Jueves, 12 septiembre 2002 Año III. Edición 449 IMAGENES PORTADA
Semblanzas
Juanito Márquez de cuerpo entero

Un ejemplo del nivel de factura alcanzado por nuestra música durante los fabulosos años 50.
por JOAQUíN ORDOQUI GARCíA, Madrid Parte 1 / 2
Gloria Estefan
Disco 'Mi Tierra' de Gloria Estefan.
Ocho arreglos y tres composiciones
de Juanito Márquez

Es sabido que el público se relaciona emotivamente con intérpretes y cantantes, mientras que, por lo general, desconoce el talento y el trabajo que respaldan a sus estrellas favoritas, protagonizados por compositores y orquestadores (o arreglistas) en gran medida responsables del resultado final. En 1993, Gloria Estefan lanzó su disco de más éxito, Mi tierra, con el que arrasó en el mercado hispanoamericano. Se trataba de una producción casi perfecta si exceptuamos el pobre desempeño de la Estefan, mucho más producto que cantante. A lo largo del CD, se desarrolla un coherente discurso a partir de los diferentes géneros de la música cubana con sonoridades contemporáneas y, si bien es cierto que no se trata de propuestas excesivamente novedosas, no es menos cierto que el resultado final revela una indiscutible calidad, con la excepción ya mencionada. Además de contar con algunos de los mejores músicos cubanos, Mi tierra está respaldada por tres composiciones y ocho arreglos de uno de los más grandes profesionales que ha dado nuestro quehacer musical: Juanito Márquez. La carrera de este gran músico es acaso el mejor ejemplo del nivel de factura que había alcanzado la música cubana durante los fabulosos 50, década musicalmente asombrosa.

Nació Márquez en la ciudad de Holguín, el 4 de julio de 1929, hijo de un músico homónimo que fuera profesor y director de la banda municipal de su tierra, lo que explica el perenne diminutivo asociado a su nombre.
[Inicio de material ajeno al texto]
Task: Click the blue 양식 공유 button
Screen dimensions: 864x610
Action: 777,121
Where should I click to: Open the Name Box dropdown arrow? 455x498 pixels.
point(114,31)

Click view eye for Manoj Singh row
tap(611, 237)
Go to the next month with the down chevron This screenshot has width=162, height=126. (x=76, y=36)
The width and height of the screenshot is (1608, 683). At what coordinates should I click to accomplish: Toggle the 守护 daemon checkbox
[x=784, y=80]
Explica, también, una temprana formación musical en la que Juanito optó por el instrumento que lo acompaña desde entonces: la guitarra.

En 1948 (tenía 19 años) se incorporó a la plantilla de esa institución holguinera conocida como Orquesta de los Hermanos Avilés, una de las más antiguas formaciones cubanas que aún pervive.
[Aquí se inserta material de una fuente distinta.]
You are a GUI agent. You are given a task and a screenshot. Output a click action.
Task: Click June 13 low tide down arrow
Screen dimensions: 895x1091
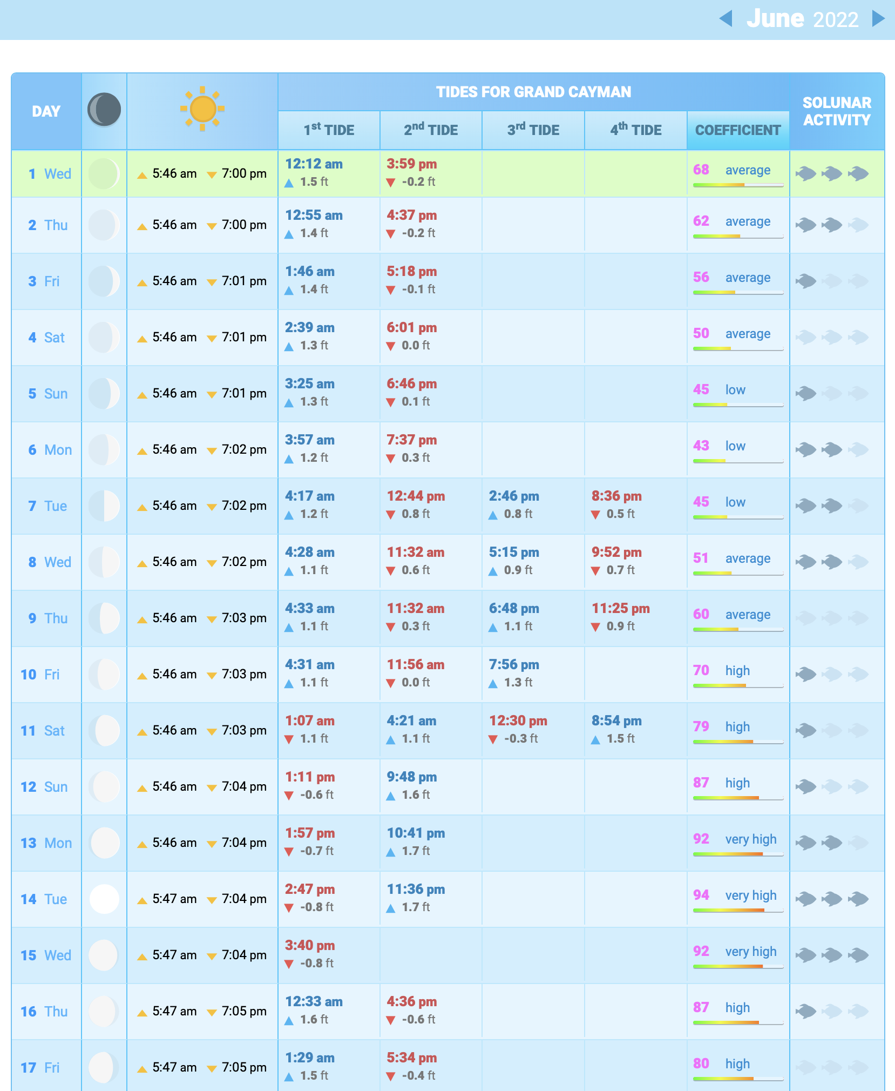coord(289,852)
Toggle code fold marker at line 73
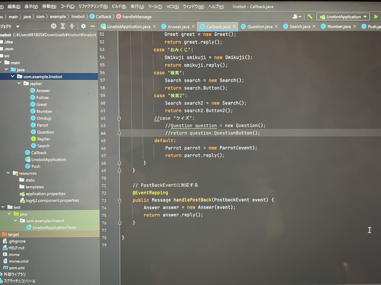Image resolution: width=381 pixels, height=285 pixels. 120,200
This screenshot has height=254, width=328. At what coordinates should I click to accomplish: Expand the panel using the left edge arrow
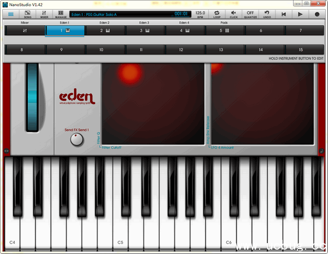point(7,151)
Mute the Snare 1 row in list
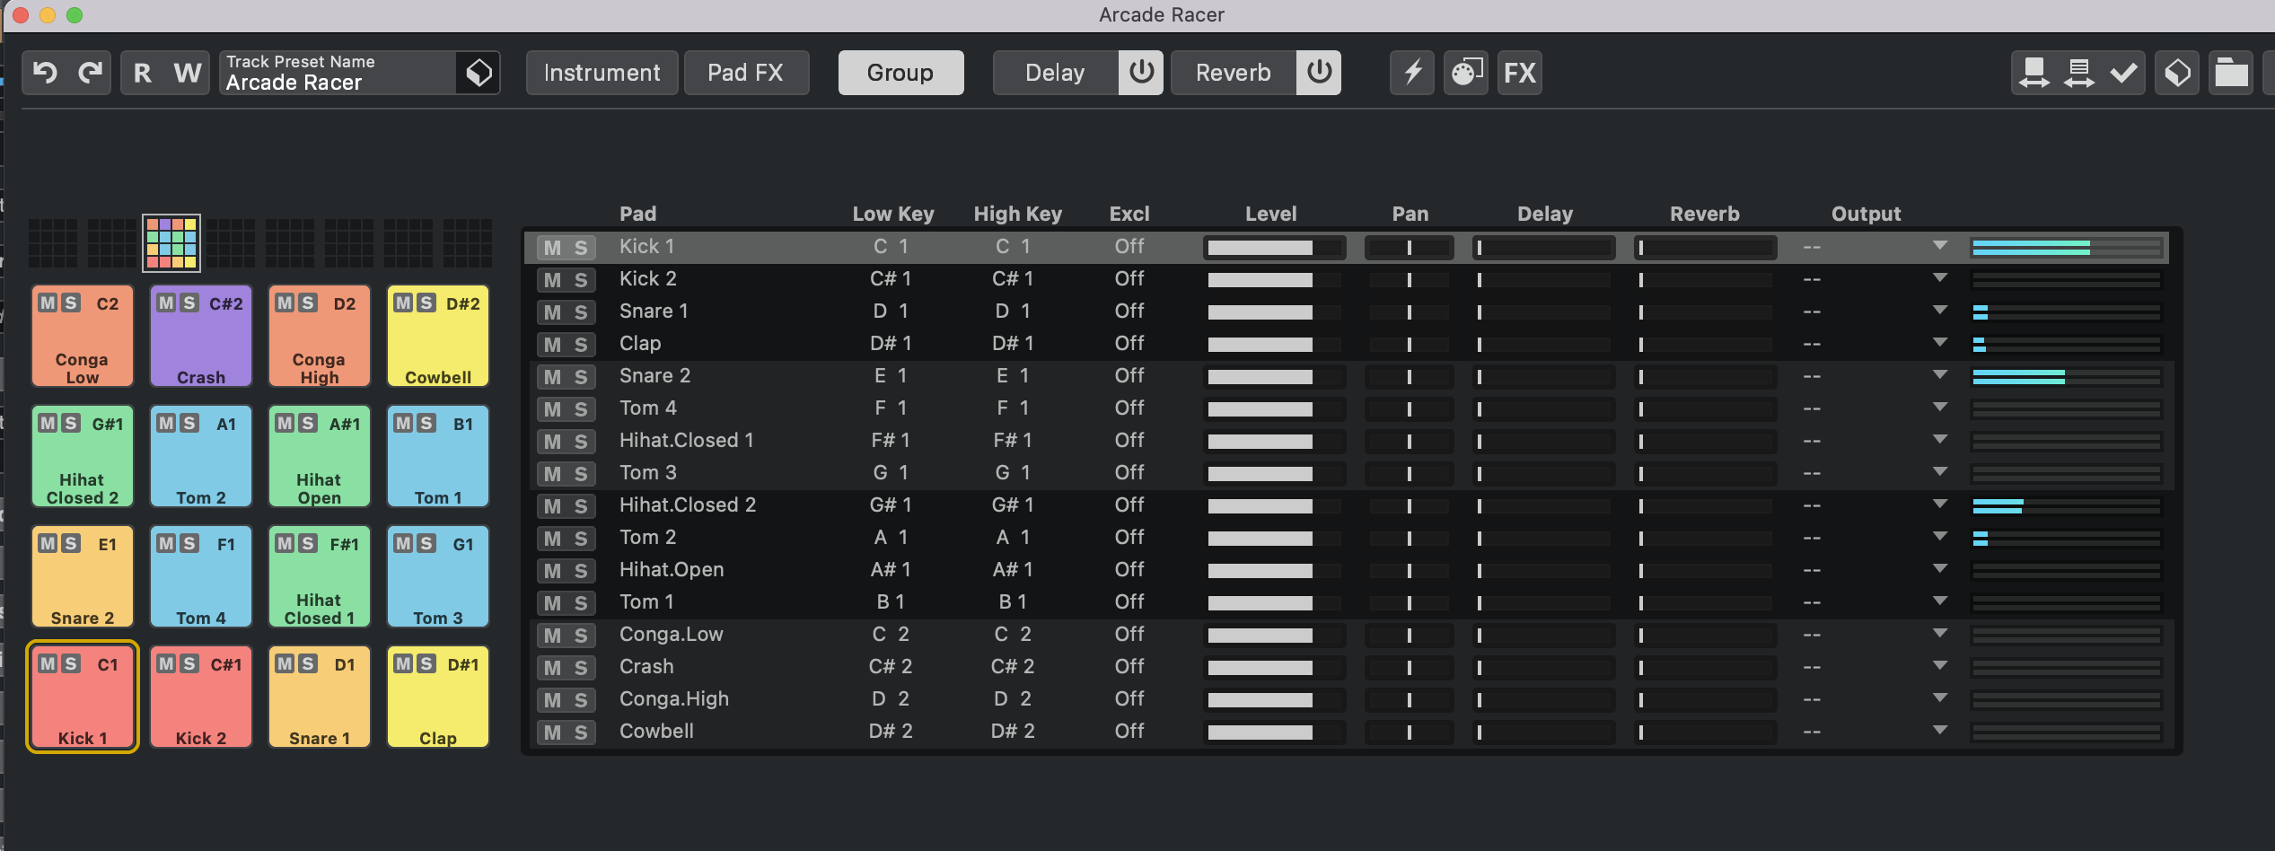The image size is (2275, 851). pyautogui.click(x=552, y=312)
En los 50, realiza orquestaciones para dos de las principales jazz band que ha tenido Cuba: la big band de Bebo Valdés y la Orquesta Riverside, que ya en esos años contaba con el que será su cantante más importante, Tito Gómez. Una medida de la importancia que se le concedía a los trabajos de Márquez es que podía darse el lujo de enviar por correo sus orquestaciones desde Holguín a La Habana, donde se concentraba la mayor parte de la producción musical y donde había una competencia que no es exagerado calificar de feroz.
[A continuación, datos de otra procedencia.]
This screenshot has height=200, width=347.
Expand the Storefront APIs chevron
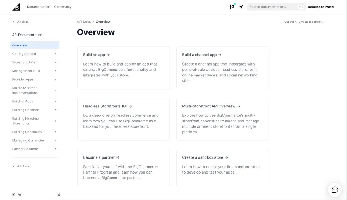pyautogui.click(x=55, y=62)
Uno de sus envíos postales, realizado en 1956, contenía un bolero dedicado a quien continúa siendo su compañera, Mirta, y estaba destinado a la voz de una de las principales cantantes de la década, María Luisa Chorens, quien la estrenó ese mismo año. Sin embargo, la canción sería grabada y conocida internacionalmente en la voz de Tito Gómez. En entrevista realizada por Norma Niurka para El Nuevo Herald, Juanito Márquez narra el por qué: "Le mandé el número a María Luisa para que lo cantara, pero ella trabajaba junto a Tito Gómez, el cantante de la Orquesta Riverside, y cuando el director de la orquesta lo oyó me pidió una versión para voz de hombre y Tito fue quien lo grabó." Se trataba de Alma con alma, poderosa obra que casi medio siglo después continúa formando parte del repertorio de cantantes de la talla de Omara Portuondo.